» Work order:
Please repeat exactly, and only, the lines from the one containing "You are a computer-use" through the end of the records below, with no pictures.

[Data items]
◆ ◆ ◆ ◆ ◆

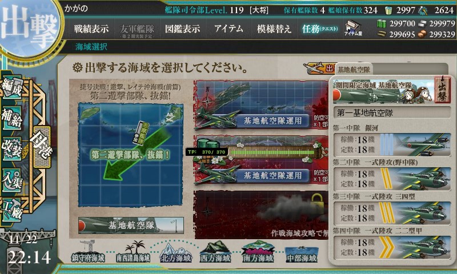Open the 編成 fleet composition icon

12,87
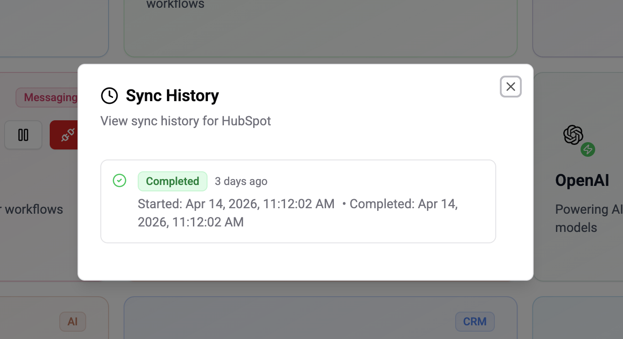Image resolution: width=623 pixels, height=339 pixels.
Task: Click the CRM category badge
Action: 475,322
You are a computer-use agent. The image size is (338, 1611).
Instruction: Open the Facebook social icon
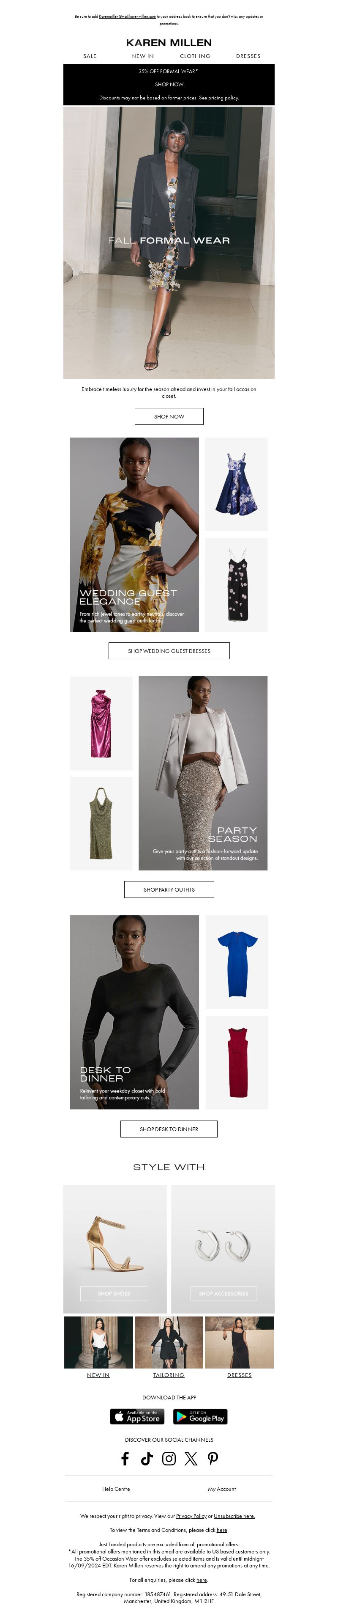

◆ ◆ ◆ ◆ ◆

» Answer for the task:
You are a computer-use agent. The image size is (338, 1611).
Instruction: Open the Facebook social icon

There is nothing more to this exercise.